Okay, im happy about every comment.
Im still a beginner, but i know i can lear. :wink:

NForex

Keep your inherent % risk low and you will NEVER be in danger of blowing your account.

You may consider some of these columns for your log:
Date, Time.Initial, Time.Final, Pair, Direction, Entry, Stop Loss, Position Size, Exit, Max.Adverse (max adverse excursion prior to exit), Max.Favorable (max favorable excursion prior to exit), Max.Max (max favorable excursion before initial stop loss trigger OR max favorable excursion at the end of the trading day), R.Initial (initial reward/risk), R.Final (the final reward/risk after exit), R.Favorable, R.Max, Slippage, Spread, Commission, Carry

In terms of financial statistics (its on another sheet in the same file):
Total.Trades, Total.Wins, Total.Losses, Total.B/E, Win%, Loss%, B/E%, Total Spread, Total Commission, Total Carry, Slippage%, Average R.Final, Average R.Max, ROI, Revenue, Net Profit, Average Profit/Loss (in pips), Standard Deviation of Profit/Loss (in pips), Expected Profit, Average Expectancy, Average Hold Time, Average Frequency

your excel sheet looks like a work of fiction, double your account every month!

if you are even profitable two years from today even with a dollar of profit consider it a great achievement.

well anyway I dont want to how u say in english dampen ur candour, you’ll soon realise what i mean to say after you’ve gone live.

take care trade safely :slight_smile:

Haha, obviously i cant expect to double my account every month.

I thought it would be easier to explain my long-term-approach like this.

Sry, i dont understand that term.
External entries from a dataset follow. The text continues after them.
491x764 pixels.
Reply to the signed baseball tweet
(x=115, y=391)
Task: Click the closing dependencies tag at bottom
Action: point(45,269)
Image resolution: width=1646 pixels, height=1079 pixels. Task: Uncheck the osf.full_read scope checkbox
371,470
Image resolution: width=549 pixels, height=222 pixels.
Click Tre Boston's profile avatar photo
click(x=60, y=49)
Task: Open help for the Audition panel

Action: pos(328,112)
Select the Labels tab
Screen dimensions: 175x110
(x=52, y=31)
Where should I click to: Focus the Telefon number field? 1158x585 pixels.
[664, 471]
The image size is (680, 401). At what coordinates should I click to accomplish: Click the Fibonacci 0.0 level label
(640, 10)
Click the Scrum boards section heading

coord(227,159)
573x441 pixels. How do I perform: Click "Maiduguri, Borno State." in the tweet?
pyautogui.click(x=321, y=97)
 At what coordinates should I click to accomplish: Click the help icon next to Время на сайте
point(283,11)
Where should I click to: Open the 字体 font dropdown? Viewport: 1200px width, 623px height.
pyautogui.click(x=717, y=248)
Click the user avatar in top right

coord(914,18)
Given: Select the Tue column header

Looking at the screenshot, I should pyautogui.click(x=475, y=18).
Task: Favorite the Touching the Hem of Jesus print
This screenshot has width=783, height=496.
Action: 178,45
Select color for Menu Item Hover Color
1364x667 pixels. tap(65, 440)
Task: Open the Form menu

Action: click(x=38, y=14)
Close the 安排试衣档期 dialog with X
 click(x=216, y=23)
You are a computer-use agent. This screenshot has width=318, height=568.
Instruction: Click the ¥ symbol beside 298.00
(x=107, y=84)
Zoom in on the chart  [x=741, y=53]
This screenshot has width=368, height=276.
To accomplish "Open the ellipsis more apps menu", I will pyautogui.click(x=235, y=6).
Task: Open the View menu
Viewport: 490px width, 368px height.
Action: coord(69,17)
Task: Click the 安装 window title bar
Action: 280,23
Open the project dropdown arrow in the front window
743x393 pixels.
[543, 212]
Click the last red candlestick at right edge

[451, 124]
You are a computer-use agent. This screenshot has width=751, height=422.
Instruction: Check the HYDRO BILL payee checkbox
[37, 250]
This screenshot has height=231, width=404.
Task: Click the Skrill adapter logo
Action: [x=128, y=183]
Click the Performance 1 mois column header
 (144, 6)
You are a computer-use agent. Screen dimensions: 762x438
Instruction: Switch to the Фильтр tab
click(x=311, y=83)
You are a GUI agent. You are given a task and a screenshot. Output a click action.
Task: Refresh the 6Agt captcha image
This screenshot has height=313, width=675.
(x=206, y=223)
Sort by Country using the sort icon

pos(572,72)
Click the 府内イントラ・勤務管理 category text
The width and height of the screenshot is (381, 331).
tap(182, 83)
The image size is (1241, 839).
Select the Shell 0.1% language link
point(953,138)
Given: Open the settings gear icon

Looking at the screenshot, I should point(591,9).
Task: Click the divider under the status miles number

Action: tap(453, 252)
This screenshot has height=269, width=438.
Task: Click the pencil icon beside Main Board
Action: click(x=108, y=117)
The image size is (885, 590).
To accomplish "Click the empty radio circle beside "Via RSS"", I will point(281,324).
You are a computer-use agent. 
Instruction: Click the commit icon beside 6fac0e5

Can you give an explanation?

It means to limit your single-trade risk to about 1-3%. You can change your risk on the fly and you will never be in danger of an account wipeout as long as you pay attention to drawdown.

Ah, understood.
At the moment im trading 2% per trade, so i’ll guess thats fine. :slight_smile:

Thank you for the explanation. :smiley:

Here are some advice:

  1. If you are trying to double yor account every month, yow will blow your account sooner or later. So my advice is: have a realistic goal. After 2 years of trading my goal is 15%- 17% a month. If you are a newbie then maybe 5%-10% a month should be enough. After tradeing for a while if you easily make 5%-10% a month, then consider increasing your goal.

  2. You have your trading rules? Make a list with them, print them and put in your desk, so you read it every day. And FOLLOW them.

  3. Don´t take capital away. Instead, try to save some money, and once you see that you are profitable, then add that money to your account. Don´t ever let your initial capital go less tahn 20%. If you start with US$ 100 and after a month you have US$ 80, then stop trading, save US$ 20 and start again with US$ 100.

:smiley:

Lol…harsh but reasonable.

Already done! :slight_smile:

Thank you very much for your good advice.
I’ll try to keep everything in mind!